My grandparents' Michael Shea and Bridget Murphy emigrated from
Queenstown, Ireland to Castle Gardens, New York in 1880. Their
immigration experience frightened them, and they were careful
not to call attention to themselves as they moved through the
line, for fear of being rejected and returned to Ireland. Castle
Gardens, New York was closed down in 1890 and immigration was
turned over to the federal government.
Ellis Island, New York opened to welcome immigrants from all
over the world in 1892. The confusion of people, crying children,
baggage, and foreign tongues defined this immigrant experience.
Ellis Island, New York was the Island of hope, but for a few,
the island of tears. For immigrants eager to step through the
threshold of America, the sight of the Statue of Liberty was a
welcoming beacon that signaled the end of a long, difficult journey,
and the beginnings of a better life, renewed hope, and bigger
By the 1890s steam-powered ships replaced sailing vessels, making
the Atlantic crossing from three months to two weeks. These steamships
could accommodate as many as two thousand passengers in steerage.
The steerage passengers slept in metal-framed berths three bunks
high; the air inside the steerage compartment was rank with the
heavy odor of spoiled food, seasickness, and unwashed bodies.
There was little privacy, and the lack of adequate toilet facilities
made it difficult to keep clean. By 1910 many ships had replaced
steerage with four and six-berth Third Class cabins. The immigrant
experience improved when the steamships were introduced.
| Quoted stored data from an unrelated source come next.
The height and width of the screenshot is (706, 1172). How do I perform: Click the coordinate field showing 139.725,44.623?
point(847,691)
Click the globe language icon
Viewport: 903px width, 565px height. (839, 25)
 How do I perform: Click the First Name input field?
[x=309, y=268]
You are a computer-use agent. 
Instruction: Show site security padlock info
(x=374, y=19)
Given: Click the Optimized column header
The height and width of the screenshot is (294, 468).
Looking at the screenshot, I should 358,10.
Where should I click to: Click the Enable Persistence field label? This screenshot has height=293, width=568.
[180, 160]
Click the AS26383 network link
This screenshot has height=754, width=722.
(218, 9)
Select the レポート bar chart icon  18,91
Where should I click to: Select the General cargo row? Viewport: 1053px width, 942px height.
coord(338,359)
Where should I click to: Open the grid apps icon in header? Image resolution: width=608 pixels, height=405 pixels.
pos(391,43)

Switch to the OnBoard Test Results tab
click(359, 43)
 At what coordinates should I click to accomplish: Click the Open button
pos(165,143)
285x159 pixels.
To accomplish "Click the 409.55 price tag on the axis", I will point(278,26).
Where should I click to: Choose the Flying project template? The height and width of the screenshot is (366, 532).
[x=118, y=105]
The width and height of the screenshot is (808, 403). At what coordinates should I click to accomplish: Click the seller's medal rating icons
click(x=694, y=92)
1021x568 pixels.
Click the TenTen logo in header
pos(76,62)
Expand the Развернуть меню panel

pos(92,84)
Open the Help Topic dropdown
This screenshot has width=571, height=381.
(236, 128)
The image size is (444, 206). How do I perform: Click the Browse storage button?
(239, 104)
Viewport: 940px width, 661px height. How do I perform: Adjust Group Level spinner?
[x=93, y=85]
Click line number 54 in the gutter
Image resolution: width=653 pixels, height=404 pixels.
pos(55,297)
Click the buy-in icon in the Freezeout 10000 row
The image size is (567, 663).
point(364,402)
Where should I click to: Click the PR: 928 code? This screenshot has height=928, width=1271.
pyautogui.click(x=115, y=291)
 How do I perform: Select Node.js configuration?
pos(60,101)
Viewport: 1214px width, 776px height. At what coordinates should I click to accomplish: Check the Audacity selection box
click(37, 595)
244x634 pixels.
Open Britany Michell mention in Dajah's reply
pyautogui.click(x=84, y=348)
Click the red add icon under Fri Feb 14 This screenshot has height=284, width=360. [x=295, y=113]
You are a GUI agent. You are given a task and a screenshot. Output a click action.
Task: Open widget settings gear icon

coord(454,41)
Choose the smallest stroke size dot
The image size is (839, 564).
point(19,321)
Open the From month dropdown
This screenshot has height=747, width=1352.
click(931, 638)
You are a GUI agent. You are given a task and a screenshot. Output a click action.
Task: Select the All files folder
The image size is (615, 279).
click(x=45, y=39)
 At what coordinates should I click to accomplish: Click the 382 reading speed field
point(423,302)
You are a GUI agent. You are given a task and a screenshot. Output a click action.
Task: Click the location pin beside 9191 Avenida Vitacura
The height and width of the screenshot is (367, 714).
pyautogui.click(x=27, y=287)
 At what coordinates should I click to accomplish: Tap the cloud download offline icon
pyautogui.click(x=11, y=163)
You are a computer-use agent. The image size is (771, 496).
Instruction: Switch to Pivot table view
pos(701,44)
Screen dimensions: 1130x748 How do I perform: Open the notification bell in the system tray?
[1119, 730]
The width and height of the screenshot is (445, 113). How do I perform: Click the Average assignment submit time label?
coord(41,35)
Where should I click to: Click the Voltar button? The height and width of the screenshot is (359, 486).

Once inside the building at Ellis Island, New York, the immigrants
made their way, three abreast, to the Registry Room. Doctors had
only seconds to examine each passenger, checking for sixty symptoms,
from anemia to varicose veins. Those who appeared sick were marked
with blue chalk and taken to the Ellis Island, New York Hospital
for observation and care. After passing the line inspection, immigrants
were waved forward toward the Registry Room. It took an average
of five hours to pass through the inspection process at Ellis
Island, New York. The immigrant experience helped to prepare those
entering the United States for the prejudice and suspicion that
would follow them to the tenements of the large cities where they
From the Registry Room, the immigrants were taken to the "Stairs
of Separation," this marked the parting of the way for many
family and friends with different destinations. From here, they
were directed toward the railroad ticket office and trains to
points west. My grandparents' Sarah Beirne and Michael Healy traveled
from Queenstown, Ireland to Ellis Island, New York in 1903. Their
fear of being rejected shattered their nerves. The immigrant experience
worked to strengthen their resolve and heighten their awareness
of being "outsiders" in this new place.
Ellis Island, New York closed its doors in 1954.